--- Begin The data ---

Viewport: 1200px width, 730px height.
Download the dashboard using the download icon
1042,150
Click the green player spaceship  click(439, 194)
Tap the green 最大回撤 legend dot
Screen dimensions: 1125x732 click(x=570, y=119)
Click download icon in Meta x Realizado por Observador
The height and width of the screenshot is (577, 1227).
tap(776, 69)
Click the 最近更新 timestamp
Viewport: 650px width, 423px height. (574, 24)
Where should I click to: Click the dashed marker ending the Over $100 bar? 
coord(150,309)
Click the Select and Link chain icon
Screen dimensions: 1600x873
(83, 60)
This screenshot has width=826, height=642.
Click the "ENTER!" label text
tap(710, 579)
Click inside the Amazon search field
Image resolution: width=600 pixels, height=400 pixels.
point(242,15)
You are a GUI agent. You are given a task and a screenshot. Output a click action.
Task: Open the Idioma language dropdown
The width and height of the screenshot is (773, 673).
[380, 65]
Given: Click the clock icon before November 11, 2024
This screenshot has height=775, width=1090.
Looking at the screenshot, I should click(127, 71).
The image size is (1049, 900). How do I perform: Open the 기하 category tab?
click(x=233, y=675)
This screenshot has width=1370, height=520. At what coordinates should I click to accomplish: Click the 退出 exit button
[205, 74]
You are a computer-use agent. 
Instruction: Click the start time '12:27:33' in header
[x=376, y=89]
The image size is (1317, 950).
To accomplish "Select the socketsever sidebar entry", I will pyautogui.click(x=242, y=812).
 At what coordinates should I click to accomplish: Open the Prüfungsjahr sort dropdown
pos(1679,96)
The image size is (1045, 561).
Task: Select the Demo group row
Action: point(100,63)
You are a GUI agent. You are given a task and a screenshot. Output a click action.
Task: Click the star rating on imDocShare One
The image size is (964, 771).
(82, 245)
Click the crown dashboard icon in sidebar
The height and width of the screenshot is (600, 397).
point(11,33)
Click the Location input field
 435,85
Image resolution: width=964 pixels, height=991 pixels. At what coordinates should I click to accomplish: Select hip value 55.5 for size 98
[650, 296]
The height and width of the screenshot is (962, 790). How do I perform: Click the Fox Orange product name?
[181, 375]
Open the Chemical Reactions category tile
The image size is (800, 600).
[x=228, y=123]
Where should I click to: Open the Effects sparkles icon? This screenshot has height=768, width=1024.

--- End The data ---

● Objective
Reproduce every item above verbatim, keeping each line in its original order and form.

● Result
Viewport: 1200px width, 730px height.
Download the dashboard using the download icon
1042,150
Click the green player spaceship  click(439, 194)
Tap the green 最大回撤 legend dot
Screen dimensions: 1125x732 click(x=570, y=119)
Click download icon in Meta x Realizado por Observador
The height and width of the screenshot is (577, 1227).
tap(776, 69)
Click the 最近更新 timestamp
Viewport: 650px width, 423px height. (574, 24)
Where should I click to: Click the dashed marker ending the Over $100 bar? 
coord(150,309)
Click the Select and Link chain icon
Screen dimensions: 1600x873
(83, 60)
This screenshot has width=826, height=642.
Click the "ENTER!" label text
tap(710, 579)
Click inside the Amazon search field
Image resolution: width=600 pixels, height=400 pixels.
point(242,15)
You are a GUI agent. You are given a task and a screenshot. Output a click action.
Task: Open the Idioma language dropdown
The width and height of the screenshot is (773, 673).
[380, 65]
Given: Click the clock icon before November 11, 2024
This screenshot has height=775, width=1090.
Looking at the screenshot, I should click(127, 71).
The image size is (1049, 900). How do I perform: Open the 기하 category tab?
click(x=233, y=675)
This screenshot has width=1370, height=520. At what coordinates should I click to accomplish: Click the 退出 exit button
[205, 74]
You are a computer-use agent. 
Instruction: Click the start time '12:27:33' in header
[x=376, y=89]
The image size is (1317, 950).
To accomplish "Select the socketsever sidebar entry", I will pyautogui.click(x=242, y=812).
 At what coordinates should I click to accomplish: Open the Prüfungsjahr sort dropdown
pos(1679,96)
The image size is (1045, 561).
Task: Select the Demo group row
Action: point(100,63)
You are a GUI agent. You are given a task and a screenshot. Output a click action.
Task: Click the star rating on imDocShare One
The image size is (964, 771).
(82, 245)
Click the crown dashboard icon in sidebar
The height and width of the screenshot is (600, 397).
point(11,33)
Click the Location input field
 435,85
Image resolution: width=964 pixels, height=991 pixels. At what coordinates should I click to accomplish: Select hip value 55.5 for size 98
[650, 296]
The height and width of the screenshot is (962, 790). How do I perform: Click the Fox Orange product name?
[181, 375]
Open the Chemical Reactions category tile
The image size is (800, 600).
[x=228, y=123]
Where should I click to: Open the Effects sparkles icon? This screenshot has height=768, width=1024.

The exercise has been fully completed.